__What is needed__:
The entries below are to be repeated verbatim, in full.

---------- The data

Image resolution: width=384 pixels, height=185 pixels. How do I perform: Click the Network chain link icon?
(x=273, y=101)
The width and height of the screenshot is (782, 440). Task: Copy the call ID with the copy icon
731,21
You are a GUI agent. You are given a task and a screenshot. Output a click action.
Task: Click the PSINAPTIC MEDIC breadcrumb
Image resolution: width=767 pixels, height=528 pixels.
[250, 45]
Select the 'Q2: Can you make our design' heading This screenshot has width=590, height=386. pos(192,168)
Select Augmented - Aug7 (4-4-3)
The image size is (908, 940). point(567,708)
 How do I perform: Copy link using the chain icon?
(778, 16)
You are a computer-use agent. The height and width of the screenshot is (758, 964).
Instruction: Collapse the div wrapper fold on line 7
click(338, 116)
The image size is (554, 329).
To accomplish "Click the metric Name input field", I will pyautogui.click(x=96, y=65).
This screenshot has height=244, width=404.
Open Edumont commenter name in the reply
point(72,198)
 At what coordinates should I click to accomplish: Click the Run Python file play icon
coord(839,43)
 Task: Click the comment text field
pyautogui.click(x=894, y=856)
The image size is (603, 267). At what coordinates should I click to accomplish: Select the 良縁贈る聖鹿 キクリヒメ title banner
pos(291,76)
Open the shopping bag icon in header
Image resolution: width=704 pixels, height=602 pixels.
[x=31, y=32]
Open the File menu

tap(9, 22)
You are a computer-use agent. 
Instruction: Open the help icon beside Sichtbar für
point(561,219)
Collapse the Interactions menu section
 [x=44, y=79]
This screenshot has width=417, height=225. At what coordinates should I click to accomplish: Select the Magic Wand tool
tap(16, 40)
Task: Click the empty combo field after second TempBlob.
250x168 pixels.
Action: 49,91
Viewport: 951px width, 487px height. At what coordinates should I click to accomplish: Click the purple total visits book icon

--------------------

__Response area__:
Image resolution: width=384 pixels, height=185 pixels. How do I perform: Click the Network chain link icon?
(x=273, y=101)
The width and height of the screenshot is (782, 440). Task: Copy the call ID with the copy icon
731,21
You are a GUI agent. You are given a task and a screenshot. Output a click action.
Task: Click the PSINAPTIC MEDIC breadcrumb
Image resolution: width=767 pixels, height=528 pixels.
[250, 45]
Select the 'Q2: Can you make our design' heading This screenshot has width=590, height=386. pos(192,168)
Select Augmented - Aug7 (4-4-3)
The image size is (908, 940). point(567,708)
 How do I perform: Copy link using the chain icon?
(778, 16)
You are a computer-use agent. The height and width of the screenshot is (758, 964).
Instruction: Collapse the div wrapper fold on line 7
click(338, 116)
The image size is (554, 329).
To accomplish "Click the metric Name input field", I will pyautogui.click(x=96, y=65).
This screenshot has height=244, width=404.
Open Edumont commenter name in the reply
point(72,198)
 At what coordinates should I click to accomplish: Click the Run Python file play icon
coord(839,43)
 Task: Click the comment text field
pyautogui.click(x=894, y=856)
The image size is (603, 267). At what coordinates should I click to accomplish: Select the 良縁贈る聖鹿 キクリヒメ title banner
pos(291,76)
Open the shopping bag icon in header
Image resolution: width=704 pixels, height=602 pixels.
[x=31, y=32]
Open the File menu

tap(9, 22)
You are a computer-use agent. 
Instruction: Open the help icon beside Sichtbar für
point(561,219)
Collapse the Interactions menu section
 [x=44, y=79]
This screenshot has width=417, height=225. At what coordinates should I click to accomplish: Select the Magic Wand tool
tap(16, 40)
Task: Click the empty combo field after second TempBlob.
250x168 pixels.
Action: 49,91
Viewport: 951px width, 487px height. At what coordinates should I click to accomplish: Click the purple total visits book icon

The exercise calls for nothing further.